**REQUIRED WORK:** Reproduce the material below line for line, leaving out the pictures.

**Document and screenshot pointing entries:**
* * *

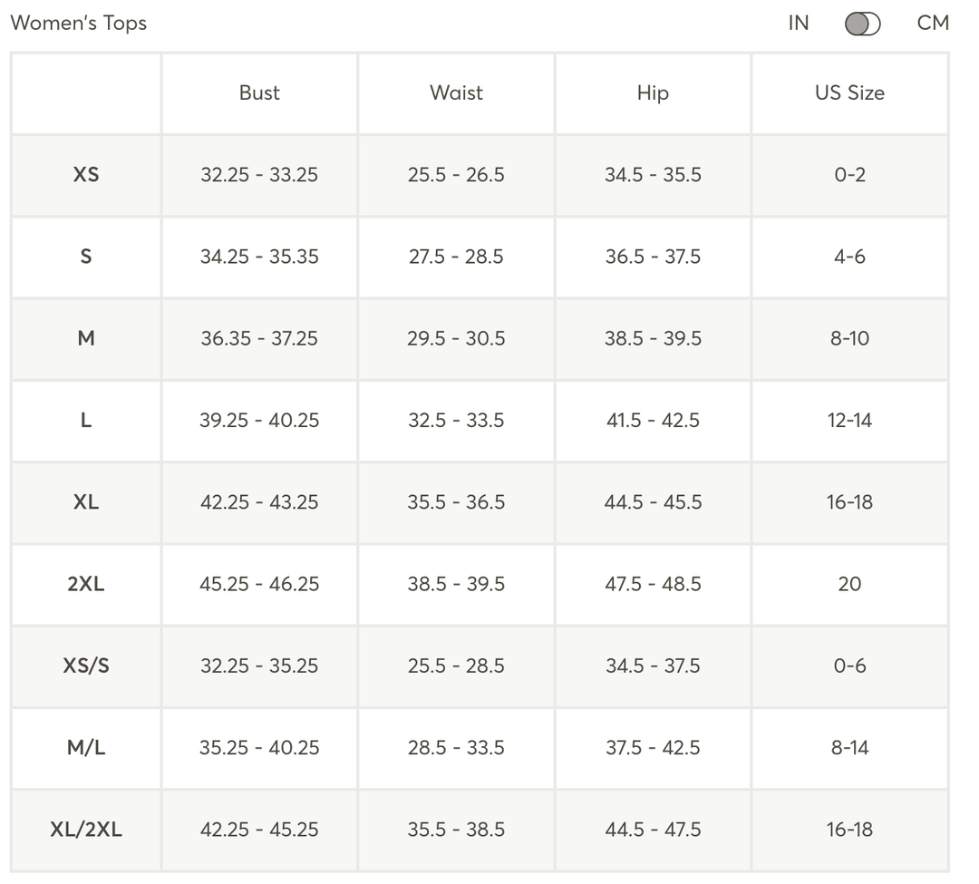Click the Waist column header
979x884 pixels.
[x=456, y=92]
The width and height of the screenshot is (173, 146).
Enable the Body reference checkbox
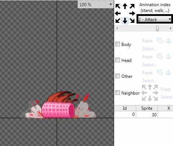pyautogui.click(x=117, y=44)
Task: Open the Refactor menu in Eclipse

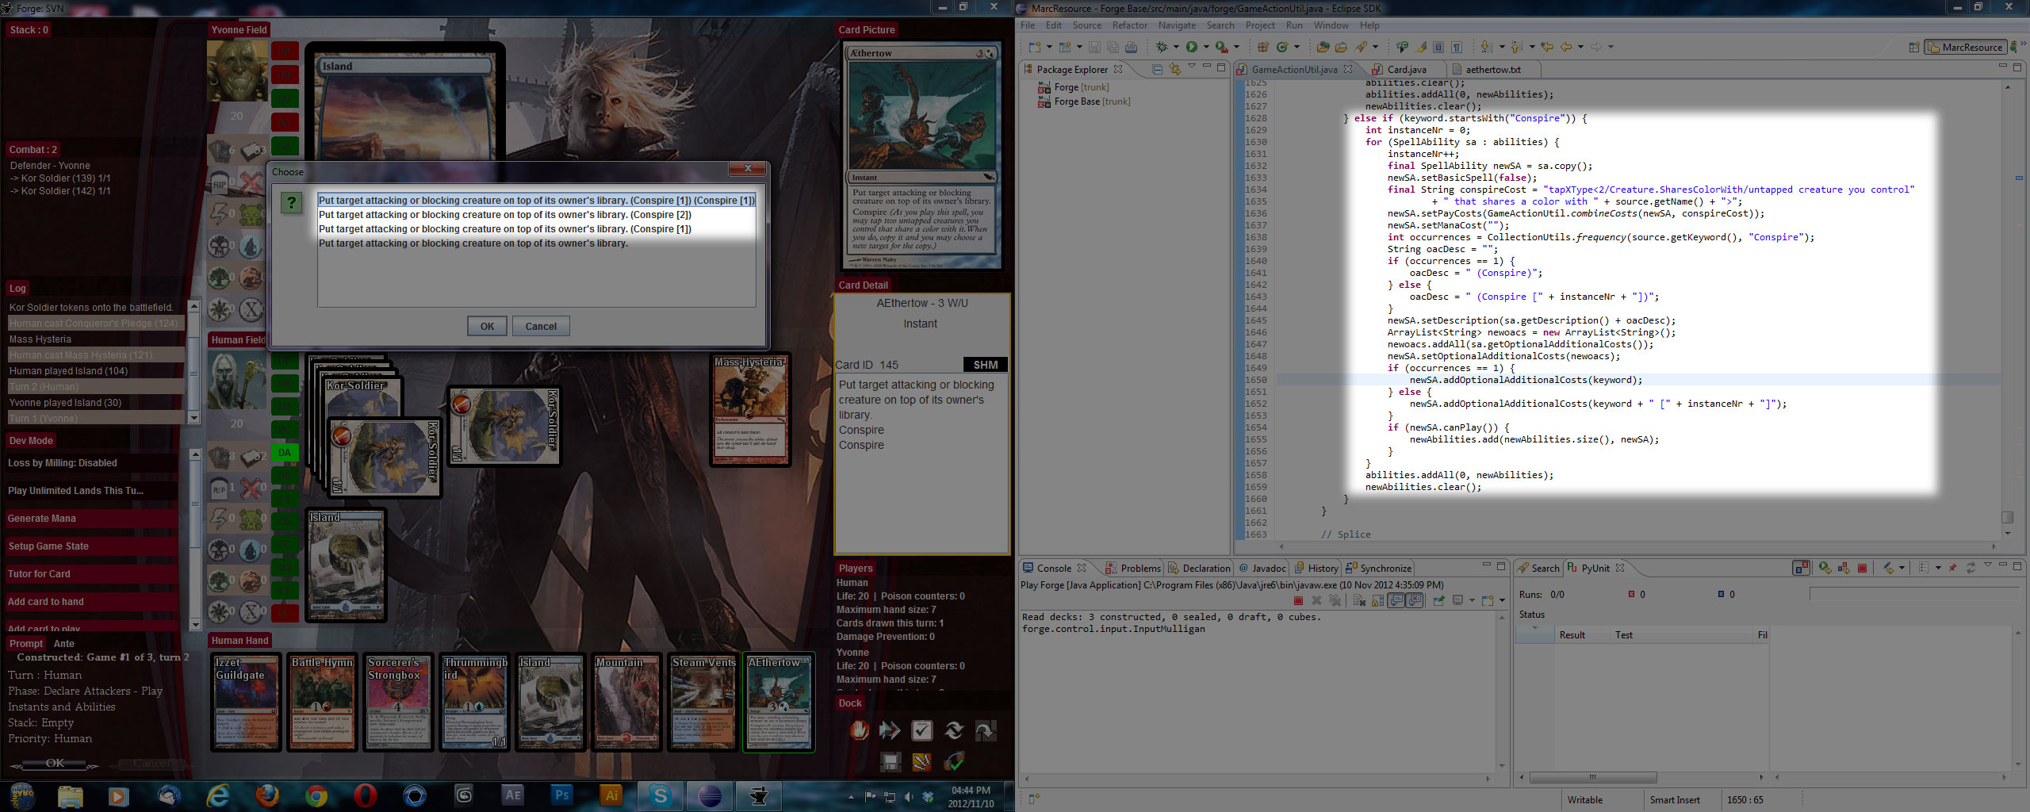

* * *

**EXERCISE OUTPUT:**
Click the Waist column header
979x884 pixels.
[x=456, y=92]
The width and height of the screenshot is (173, 146).
Enable the Body reference checkbox
pyautogui.click(x=117, y=44)
Task: Open the Refactor menu in Eclipse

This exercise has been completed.